Я спустился по травянистому склону, круто спадающему с нижней террасы, к ограде из колючей проволоки. Тут, на кусочке земли между проволокой и холмом, помимо выгребной ямы, находилось и углубление, куда ссыпали пепел. Здесь устроили миниатюрное, в две простыни шириной, кладбище, огороженное простыми камнями, на которых две надписи. Honneur et patrie. Честь и родина. И еще Ossa humiliata. Униженные кости. Две фразы, почти два афоризма, в которых человек попытался в сжатом виде выразить истину бесконечной действительности. Но то, что сейчас переполняет меня чувством поражения, не святая тайна этих террас, а безмолвие, которым окружают эти ossa humiliata заботливые и предусмотрительные стратеги. Те, кто в момент крайней опасности поклялись, что полностью продезинфицируют Европу, впоследствии посвятили себя другим, менее благородным задачам, для осуществления которых требование денацификации стало помехой. Так что Европа вышла из первого послевоенного периода, в котором могла бы пережить свое очищение, как инвалид, которому вставили искусственные стеклянные глаза, чтобы он не пугал добропорядочных граждан своими пустыми глазницами, а заодно поиграли с ним и бесстыдно над ним надругались. Средний европеец принял это, поскольку, несмотря на высокопарные фразы, в действительности он бездумен и труслив. К тому же его настолько приучили к комфортному существованию и упорядоченному образу жизни, что в этом распорядке у него нет места для благородных дел. И, если временами в глубине души он стыдится своего положения гаремного скопца, находит себе оправдание в проповедях нравственности и поношении молодого поколения, уже проиграв наперед все богатство чести и справедливости, которое оно должно было от него унаследовать. Но и эти утверждения уже настолько избиты, что в атмосфере общего ленивого равнодушия они звучат как пустые фразы. Кто знает, возможно, современного человека смогла бы разбудить только новая армия добровольцев, которые надели бы на себя полосатую мешковину лагерника и затопили бы столицы наших государств, потревожив средоточия роскошных магазинов и мест для отдыха грубым стуком деревянных башмаков. А все горшки с пеплом, которые еще тут остались, процессии должны были бы понести в немецкие города и в города других народов; и ночью, и днем, и месяц за месяцем мужчины в полосатой униформе и в деревянных башмаках должны были бы стоять в почетном карауле у красноватой глиняной посуды на главных площадях немецких и других метрополий.
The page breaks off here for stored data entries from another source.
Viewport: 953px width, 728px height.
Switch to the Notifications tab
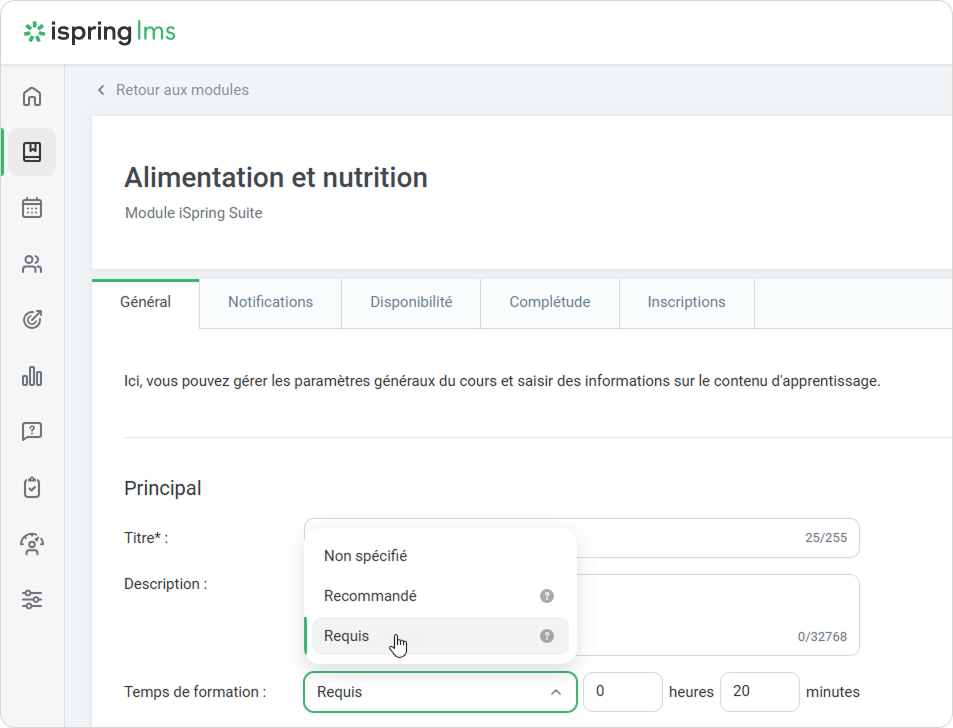tap(270, 302)
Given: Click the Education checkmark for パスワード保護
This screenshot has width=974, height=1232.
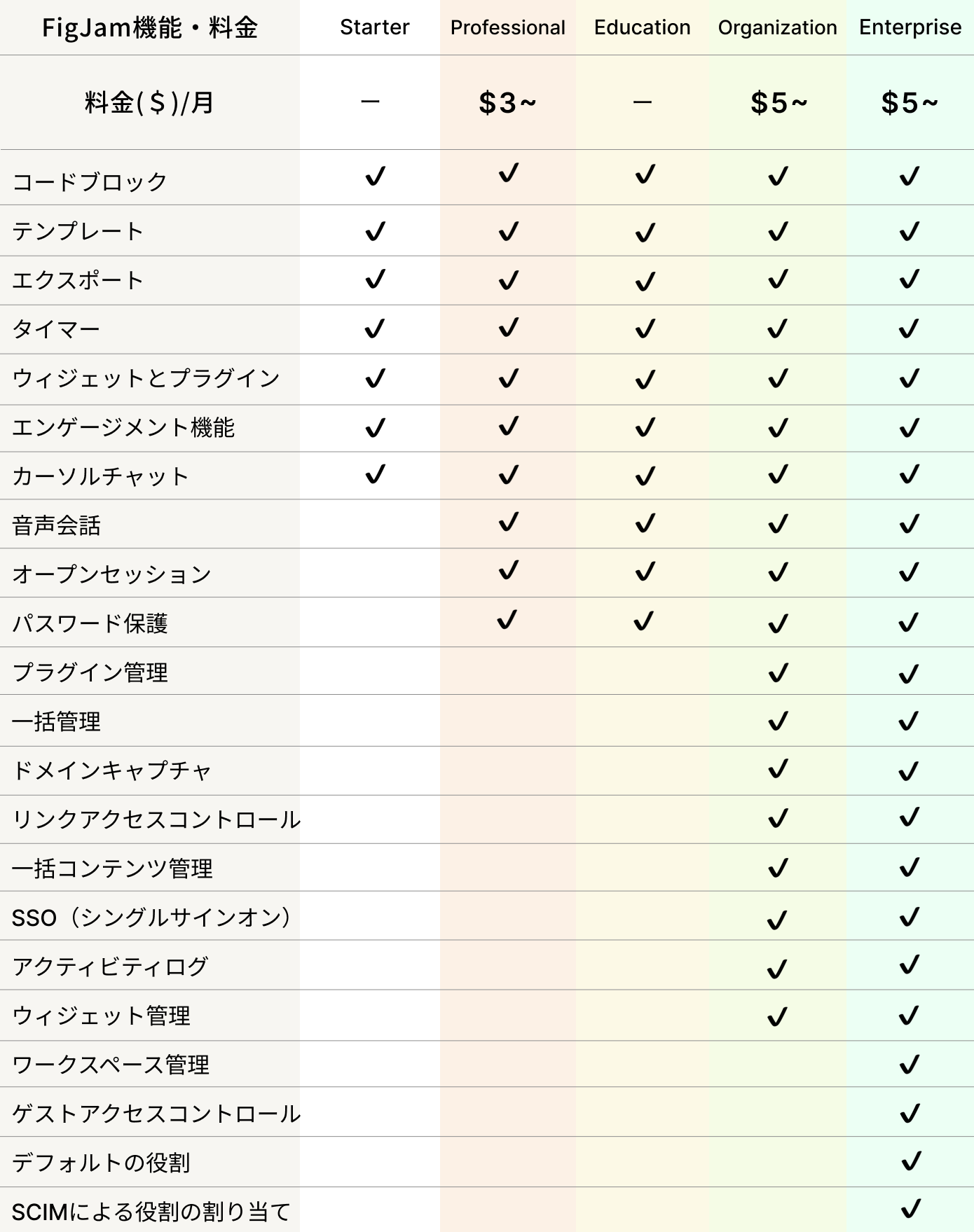Looking at the screenshot, I should [643, 621].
Униженные кости. И хотя на горе над лагерем есть монумент высотой в сорок пять метров и поле кенотафов[27], посвященных французам, павшим за родину, мне эта спрятанная здесь горсть земли больше по сердцу. Она нам ближе, такая удаленная и скрытая, объединившая всех вместе, так же, как собирался и укладывался их пепел. Там, наверху, Франция каждому из своих сынов поставила крест с мемориальной доской, но под величественными рядами белых крестов ничего нет, ни горсти серого пепла, смешанного с горной землей. Поэтому там, на горе, памятник, французский национальный памятник, а тут внизу — святыня всего человечества.
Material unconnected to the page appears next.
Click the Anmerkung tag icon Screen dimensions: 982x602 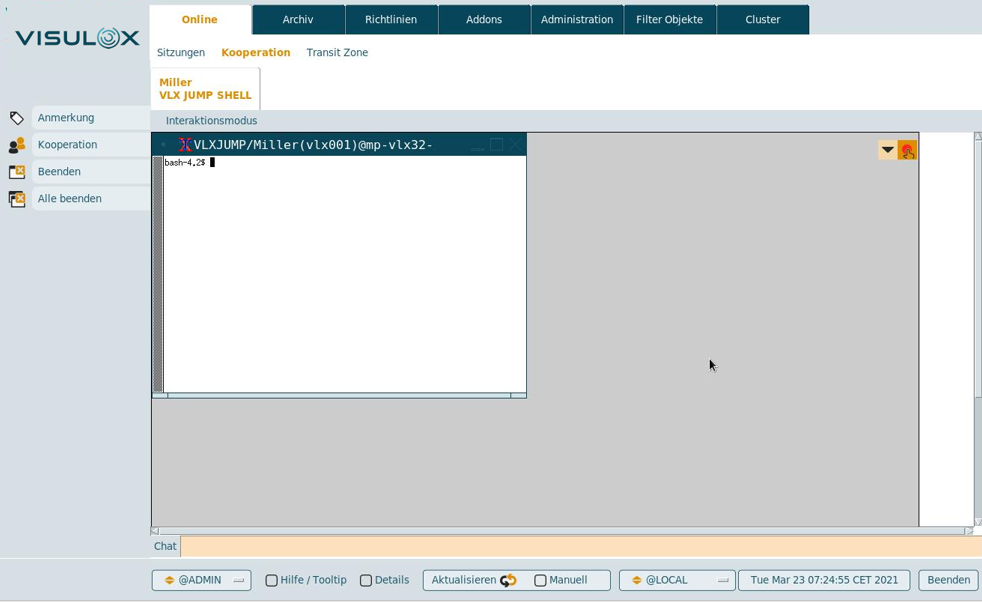tap(17, 118)
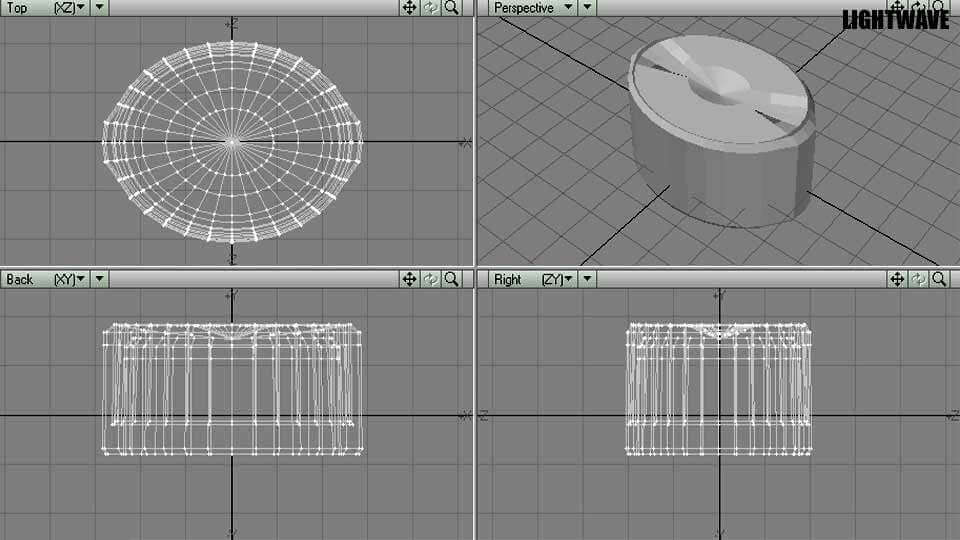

Мне бы хотелось сейчас сказать кое-что своим прежним товарищам, но я чувствую, что все, что я мысленно скажу им, не будет искренним. Я жив, и поэтому даже мои самые неподдельные чувства в чем-то нечисты.
Я медленно, погрузившись в свои мысли, снова поднимаюсь на террасу и оказываюсь в толпе, которая тихо слушает экскурсовода. Когда он говорит, головы поворачиваются в сторону крутого склона, поросшего травой. Он рассказывает, что там, внизу, была выгребная яма, в которую стекала канализация со всех террас, когда же выгребная яма переполнялась, ее содержимое вытекало и смешивалось с пеплом и костями. Поэтому, говорит, когда требовалось удобрять сад, который был наверху, сюда посылали людей с ведрами.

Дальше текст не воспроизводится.